A new report released by the Senate Finance Committee, led by Ron Wyden (D-OR), highlights one particular offshore loophole being used by wealthy Americans to hide billions in income. The committee zeroed in on the loophole, the “shell bank” loophole, following their investigation of Brockman.

“Shell Bank” Loophole Exposed

The 2010 Foreign Account Tax Compliance Act (FATCA) was designed to crack down on off-shore tax evasion, requiring foreign financial institutions to determine if certain accounts are held by U.S. citizens (and report it back to U.S. authorities). The report finds, however, that wealthy individuals, with their savvy tax planners and advisors, can circumvent the requirements using a scheme that’s hindering the law’s effectiveness. The scheme, as revealed by the Brockman investigation involves dressing up shell companies as financial institutions.  Banks are free of the legal responsibility of determining if certain accounts are held by U.S. citizens if the accounts are held by entities that are themselves financial institutions.

The report also found that obtaining Global Intermediary Identification Numbers (GIIN), the numbers assigned by the FATCA registration system to foreign financial institutions, is “shockingly easy,” with online or paper forms almost always approved without any meaningful due diligence—essentially allowing individuals to self-certify these types of accounts as legal entities and creating ample opportunities for wealthy taxpayers to withhold the reporting of vast amounts of income being held by the accounts.

In the case of Brockman, the banks stated that so long as they can identify the entity’s GIIN number on an IRS published list of registered foreign financial institutions, “under FATCA they are not required to affirmatively investigate whether accounts are owned or controlled by any U.S. persons or report those accounts to the IRS.” This loophole allowed Brockman to funnel large sums of money to banks in Switzerland via wire transfers from the United States without triggering the reporting requirement. The report further highlights the difficulty of detecting the hidden beneficial ownership in offshore bank accounts belonging to wealthy U.S. taxpayers if it’s layered using shell companies with valid GIIN numbers.

The Tactic Runs Deep

The committee report further found that there are 84,000 entities with GIIN in the Cayman Islands alone, and likely thousands and thousands more of these shell companies disguised as financial institutions overseas that are potentially evading IRS scrutiny and taxation. In addition to tax evasion, there’s also a threat of money laundering.
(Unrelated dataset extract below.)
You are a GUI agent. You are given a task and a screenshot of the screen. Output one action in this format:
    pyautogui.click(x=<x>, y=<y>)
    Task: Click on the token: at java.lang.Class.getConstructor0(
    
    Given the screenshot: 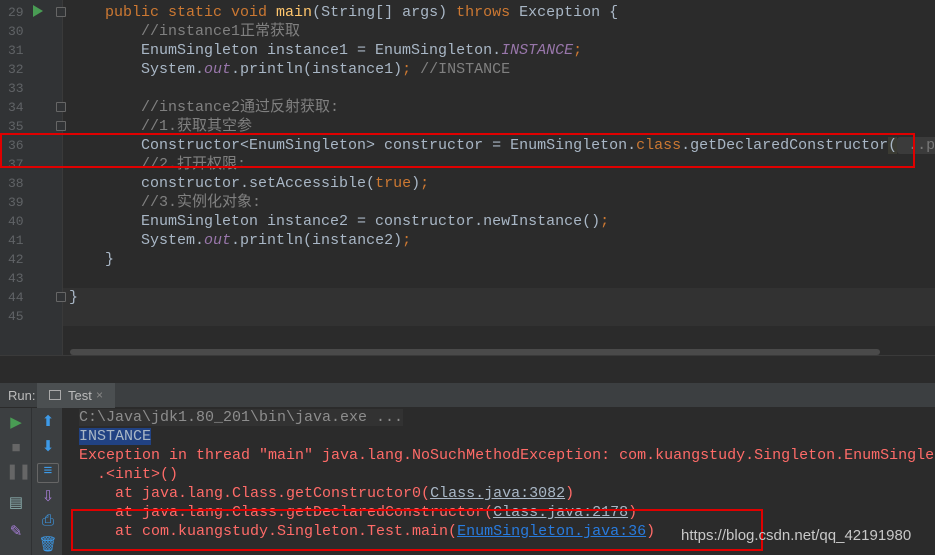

“Offshore tax evasion poses a unique challenge because the IRS’s authority to compel action by financial institutions or take enforcement action is largely limited by the territorial extent of U.S. tax laws,” the report states. The report further calls for Congress and agencies to take additional steps to increase IRS resources to close these loopholes. The recently passed Inflation Reduction Act outlines $80 billion in IRS funding for the understaffed agency, which will hopefully help with this task.